In this study, the percentage of the hidden loss in the calculated total blood loss accounted for 56% in group A, which differs with the results reported by Sehat et al. [19] and Prasad et al. [16], which were 50 and 38%, respectively. The reason may be that we did not use a drain in any wound. Mylod et al. [12] reported that using a drain in TKA could effectively relieve haematoma and limb swelling. While without using a drain, instead of leaking out of the body, the blood loss extravasates mostly into the joint cavity and tissue space, which induces limb swelling more obviously and the proportion of the hidden loss in the total loss is much greater. However, the experience in our institute [22] suggests that using a drain in the wound does not reduce the total blood loss and instead interferes with the rehabilitation exercise to some degree in the early postoperative period. So we did not use a drain in this study. In addition, Sehat et al. [19] did not explain the opportunity of releasing the tourniquet in their study. Prasad et al. [16] deflated the tourniquet before wound closure, which means that much more blood flowing to the affected limb only increases the intraoperative blood loss and the hidden blood loss is less than when the tourniquet is released after wound closure. Besides, Rama et al. [18] drew a conclusion through meta-analysis that the total blood loss when the tourniquet is deflated before wound closure is significantly greater than when the tourniquet is deflated after wound closure. Therefore, the proportion of the hidden blood loss as the total loss is lower for these reasons. Furthermore, Sehat et al. [19] did not explain the amount of infusion and whether or not patients received a transfusion.

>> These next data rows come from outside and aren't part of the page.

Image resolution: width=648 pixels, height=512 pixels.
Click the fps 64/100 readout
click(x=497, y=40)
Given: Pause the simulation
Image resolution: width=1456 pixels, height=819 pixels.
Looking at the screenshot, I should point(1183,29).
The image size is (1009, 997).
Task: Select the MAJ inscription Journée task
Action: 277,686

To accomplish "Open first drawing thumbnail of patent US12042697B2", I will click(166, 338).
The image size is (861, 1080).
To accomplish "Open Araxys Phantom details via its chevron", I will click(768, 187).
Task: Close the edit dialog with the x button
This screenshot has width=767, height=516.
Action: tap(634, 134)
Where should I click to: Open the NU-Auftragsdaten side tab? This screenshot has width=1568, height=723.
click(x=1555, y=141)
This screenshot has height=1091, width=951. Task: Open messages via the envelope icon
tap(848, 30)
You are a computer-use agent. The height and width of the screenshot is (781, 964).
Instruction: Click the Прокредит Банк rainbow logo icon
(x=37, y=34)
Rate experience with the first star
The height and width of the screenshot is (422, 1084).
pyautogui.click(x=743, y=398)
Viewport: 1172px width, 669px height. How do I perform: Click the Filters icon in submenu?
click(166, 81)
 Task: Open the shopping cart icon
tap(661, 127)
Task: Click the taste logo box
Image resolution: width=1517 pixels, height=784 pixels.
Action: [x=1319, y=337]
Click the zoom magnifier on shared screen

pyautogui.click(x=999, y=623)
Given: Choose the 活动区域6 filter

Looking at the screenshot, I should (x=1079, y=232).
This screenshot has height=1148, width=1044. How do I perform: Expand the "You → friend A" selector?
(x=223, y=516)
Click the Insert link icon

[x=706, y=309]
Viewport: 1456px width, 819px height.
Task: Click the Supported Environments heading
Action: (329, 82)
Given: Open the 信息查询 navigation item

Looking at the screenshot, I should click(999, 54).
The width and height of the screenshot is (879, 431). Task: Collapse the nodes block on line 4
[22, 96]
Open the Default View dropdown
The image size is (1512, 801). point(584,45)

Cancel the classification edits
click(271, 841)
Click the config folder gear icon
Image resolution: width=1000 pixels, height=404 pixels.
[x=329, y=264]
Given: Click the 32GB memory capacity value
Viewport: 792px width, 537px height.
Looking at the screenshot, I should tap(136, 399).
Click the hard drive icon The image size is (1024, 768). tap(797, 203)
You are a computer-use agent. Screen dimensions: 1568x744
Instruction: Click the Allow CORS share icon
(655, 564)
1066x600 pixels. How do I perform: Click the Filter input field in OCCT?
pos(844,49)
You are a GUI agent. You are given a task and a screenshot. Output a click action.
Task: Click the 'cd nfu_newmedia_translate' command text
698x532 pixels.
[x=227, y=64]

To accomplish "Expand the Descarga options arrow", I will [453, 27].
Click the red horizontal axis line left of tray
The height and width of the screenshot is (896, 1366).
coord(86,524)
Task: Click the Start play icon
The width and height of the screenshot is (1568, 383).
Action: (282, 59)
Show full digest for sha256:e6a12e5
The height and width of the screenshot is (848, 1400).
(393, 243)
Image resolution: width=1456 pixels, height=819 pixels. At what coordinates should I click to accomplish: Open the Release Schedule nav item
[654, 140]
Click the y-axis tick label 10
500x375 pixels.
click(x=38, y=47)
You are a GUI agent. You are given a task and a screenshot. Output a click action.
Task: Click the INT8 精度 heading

Meanwhile, the occasion of examining the postoperative haematocrit level, which is used to calculate the blood loss, was not explained definitely by Sehat et al. [19]. Prasad et al. [16] calculated the blood loss according to the lowest postoperative haemoglobin concentration, but not the haematocrit level examined at the specific occasion. All these circumstances should be considered when evaluating the difference between the three results.
We concluded that compared with patients undergoing TKA using a tourniquet, when TKA was performed without using a tourniquet the patients can more effectively participate in rehabilitation exercise in a relatively earlier period, which can strengthen the patients’ recovery confidence, decrease the incidence of complications associated with immobility and improve the patients’ satisfaction.